Source: : University of California - San Diego
Date: 6 April 2009

Protein Protects Neurons In Brain From Damage Due To Inflammation

A new study helps to explain why people who carry mutations in a gene known as Nurr1 develop a rare, inherited form of Parkinson's disease, the most prevalent movement disorder in people over the age of 65.

A research team from the University of California, San Diego School of Medicine and the Salk Institute for Biological Studies in La Jolla has identified a protein in the brain of mice that protects neurons from excessive inflammation, which can lead to neurodegenerative disorders such as Parkinson's disease.

Their study, which identifies the protective function of a protein called Nurr1 and defines the pathway by which it works, will be published in the April 3 edition of the journal Cell.

Nurr1 is a transcription factor that has been known for some time to play an essential role in the generation and maintenance of dopaminergic neurons in the brain. Rare mutations in Nurr1 are associated with familial Parkinson's disease, and the loss of dopaminergic neurons – which are the main source of dopamine in the central nervous system – is associated with the disease. Dopamine helps control multiple brain functions such as movement, attention, pleasure, emotion and motivation. The new findings have uncovered a second and previously unexpected role of the Nurr1 protein in two other cell types in the brain – microglia and astrocytes. The brain's microglia are macrophage-like cells that are active components of the immune defense in the central nervous system, while astrocytes are large star-shaped cells that normally play important support functions in the brain.

Working in mice, researchers in the Laboratory of Genetics headed by Fred H. Gage, PhD, professor at the Salk Institute, reduced the expression of Nurr1 in the brain to see how it affected the inflammatory stimulus when the brain was infused with either bacterial lipolysaccharide (LPS) – a potent activator of microglia – or with a mutant form of alpha synuclein that is associated with an early form of familial Parkinson's disease. They found that, in the absence of Nurr1, inflammation was increased in the region where dopaminergic neurons are found, resulting in a toxic effect on those neurons.

"LPS won't normally kill neurons, but the neurons died when Nurr1 was removed, so we realized that another cell type in the brain must be responding to LPS to cause this toxic effect," Gage said.

Working with isolated cells, researchers in the laboratory of Christopher Glass, MD, PhD, professor of Cellular and Molecular Medicine at UC San Diego School of Medicine and principal investigator of the study, found that microglia were the initial sensors of inflammation. "We found that if we get rid of Nurr1 in microglia, they become very sensitive to inflammatory stimulation and they over-respond, leading to the production of toxic factors." The researchers then found that factors produced by activated microglia are sensed by astrocytes. This cross-talk between the microglia and astrocytes created further inflammatory mediators that were toxic to neurons.

= SOURCE DATA =

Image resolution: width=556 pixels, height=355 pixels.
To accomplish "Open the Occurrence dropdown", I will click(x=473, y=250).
--
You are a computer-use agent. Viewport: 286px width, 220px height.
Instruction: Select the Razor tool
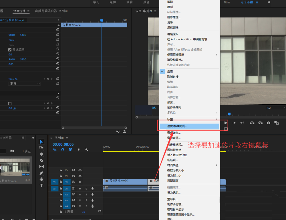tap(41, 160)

= ACTION ITEM =
Please return the passage of the Nurr1 article above from "A new study" to "the age of 65.", copied word for word.

= RESULT OF THE EXERCISE =
A new study helps to explain why people who carry mutations in a gene known as Nurr1 develop a rare, inherited form of Parkinson's disease, the most prevalent movement disorder in people over the age of 65.